I noticed this particularly when descending on fast roads, such as the famous one down to the cove at Sa Calobra, and also when hammering down the sweeping turns from Lluc Monastery towards Pollença.
The bike cornered predictably, and was very receptive to even the slightest counter-steering input. It was noticeable during out-the-saddle efforts that the frame didn’t flex at all, and very quick accelerations were the result, uphill or away from road junctions.
Being used to a fairly low position on my own bike, I took advantage of the spare risers on the Kuota’s fork stem, and lowered the white Deda Quattro 12cm stem height about an inch, and together with setting the saddle further back on the Deda Ultra carbon (wrapped) seatpost, gave me a position very close to my usual arrangement at home.
Speaking about the seatpost, when I couldn’t get the necessary setback on the original Kuota carbon post that came with the bike, Mateu swapped it out for the brand-new Deda one without hesitation, and was happy to carry out any other alterations or adjustments that I wanted.
Mateu has fitted all the hire bikes with quick-release clamps for easy, tool-less seatpost height adjustment.
Shallow drop Deda Piega handlebars worked well with the Shimano levers, giving a nice, flat hand position when ‘on the hoods’.
The saddle, a white and black San Marco Ponza was fine – to be honest I didn’t really notice it, which is exactly what you want from a seat.
Braking on the bike was delivered by Shimano Ultegra STI levers pulling on Kuota-branded SRAM-derived calipers, which were more than up to the job; a tiny bit lacking in feedback, but certainly strong and progressive enough.
The chainset was again Kutoa’s version of an SRAM unit, the Compact CK04, with 50/34t chainrings, and combined with a selection of sprockets on the Shimano cassette from 12t to 25t, gave gearing small enough for all the climbs on the island.
I was very grateful for the low gearing when I blew up ‘majorly’ as Sean Kelly would have it, whilst climbing towards Orient one afternoon.
On occasion though, downhill or on the flat with a tailwind, I did think that I could have done with something bigger at the top end, but generally this isn’t going to be an issue on a bike that’s going to be used for training or touring.

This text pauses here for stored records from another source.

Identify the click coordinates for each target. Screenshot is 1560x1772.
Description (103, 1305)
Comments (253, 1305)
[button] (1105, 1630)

Gear changes are done by Shimano Ultegra mechanisms, and these worked exactly as you’d expect – flawlessly.
In fact, being used to Ultegra shifting on my own bike, I thought that the setup on the Kuota was even crisper than normal – perhaps a combination of smaller chainrings and subsequent shorter chain.

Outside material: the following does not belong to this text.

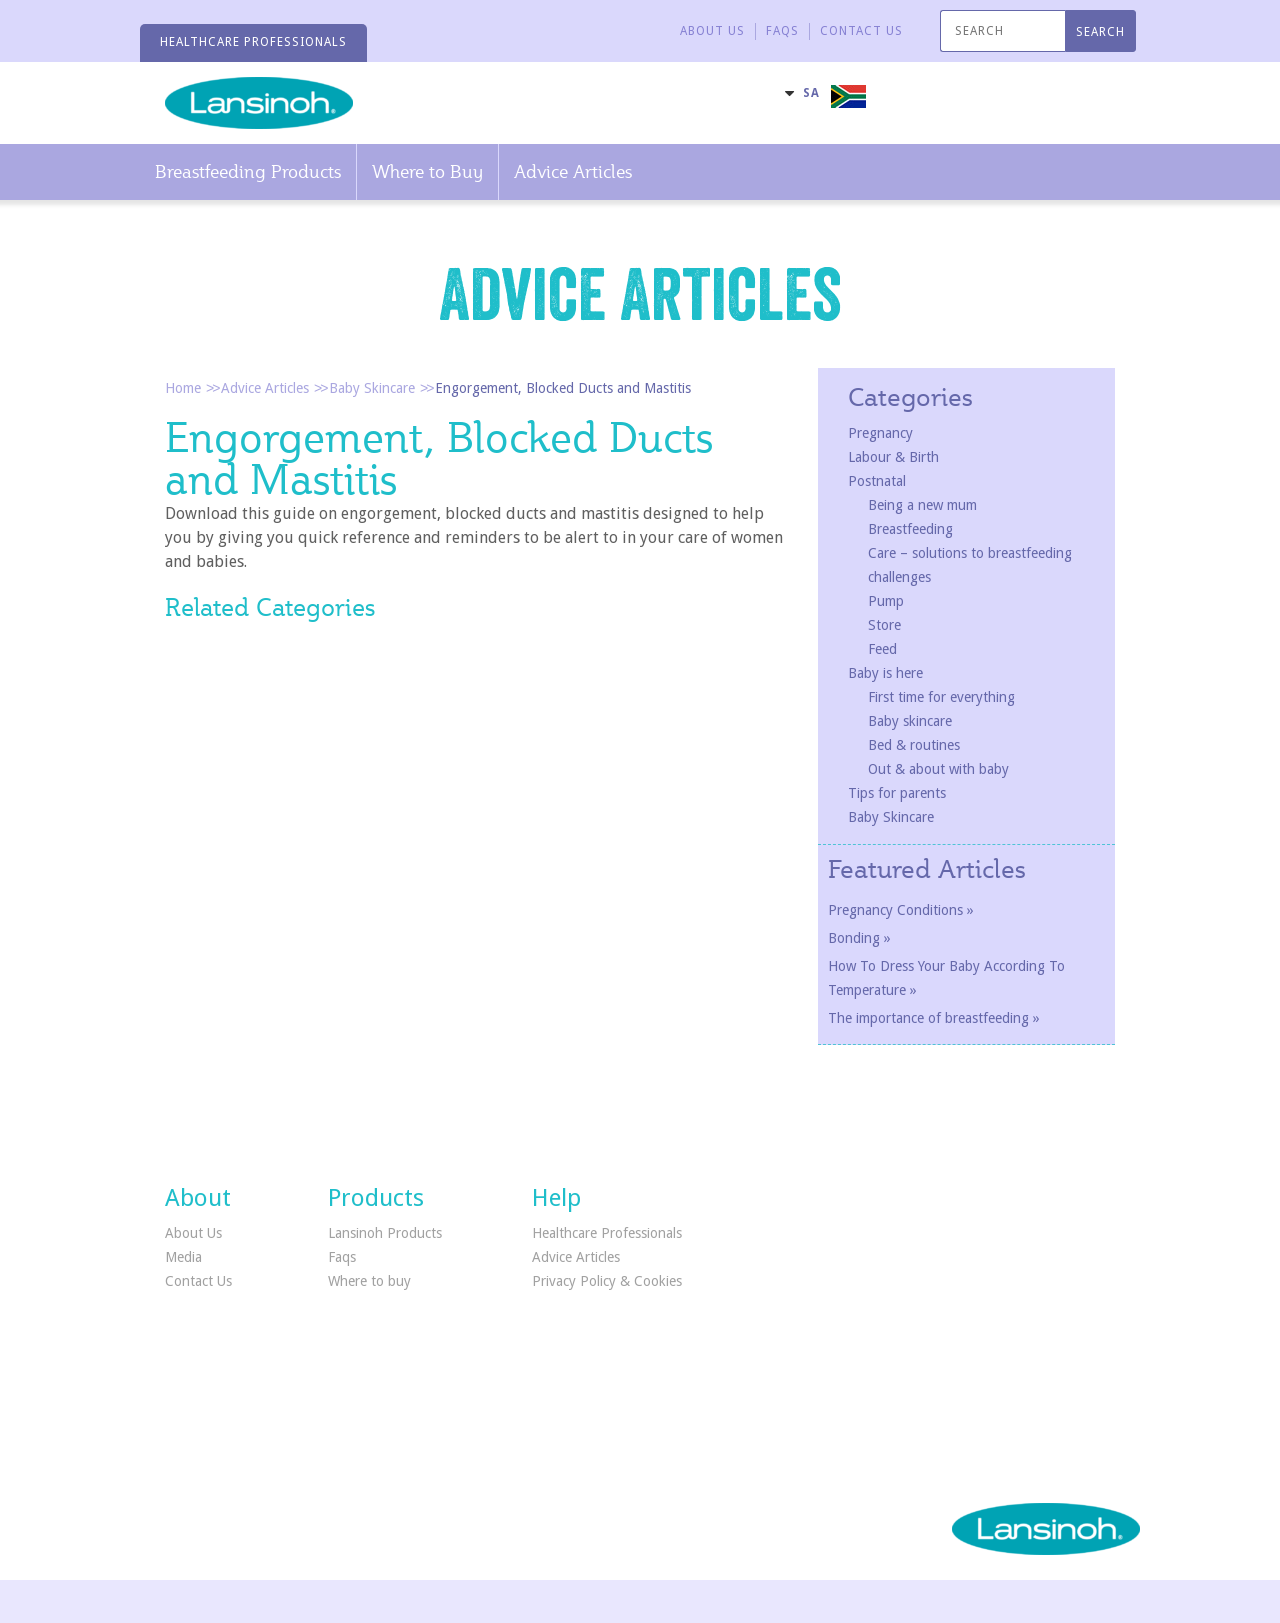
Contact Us (198, 1281)
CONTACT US (861, 31)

The Aluminium Fulcrum Racing rims on black Kuota (SRAM Rival-based) hubs provided training wheels sturdy enough for everything I could throw at them, and the Kuota Kriterium tyres (actually manufactured by Kenda) provided a comfortable ride and ample grip on the dry and dusty roads – just make sure you pump them up to the recommended pressures so that they sit on the rim correctly.
All in all, I’d recommend looking into hiring a bike this way, the experience of renting a bike rather than taking my own one with me was very worthwhile; not having to break my own bike up to put it into a box, avoiding the potential for my bike getting damaged in transit, and the fact that with a hire bike from PCH you have the support of an established and fully tooled-up bike shop, and willing, ‘nothing-is-too-much trouble’ mechanical support.